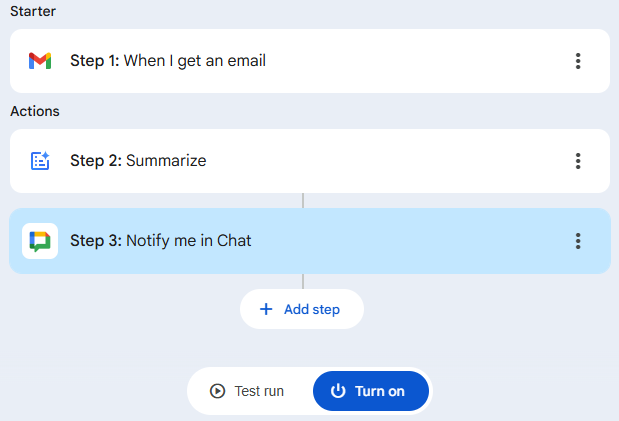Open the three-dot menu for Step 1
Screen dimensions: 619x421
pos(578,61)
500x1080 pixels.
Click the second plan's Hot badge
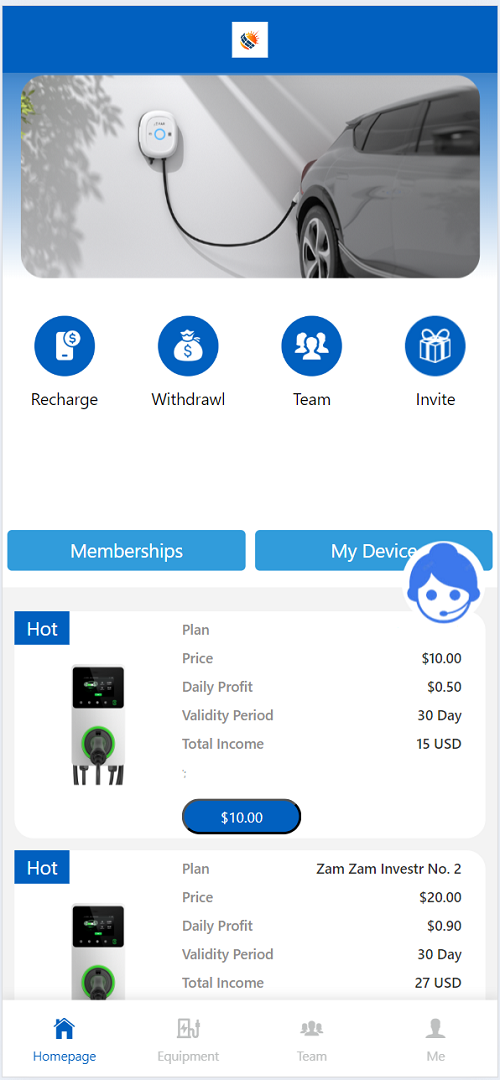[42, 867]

_WHAT YOU HAVE TO DO_
Starting at the line that holds "500x1080 pixels." and ending at the last line of the material above, repeat each line exactly, both ends included, and leave the pictures out.

_TASK ANSWER_
500x1080 pixels.
Click the second plan's Hot badge
[42, 867]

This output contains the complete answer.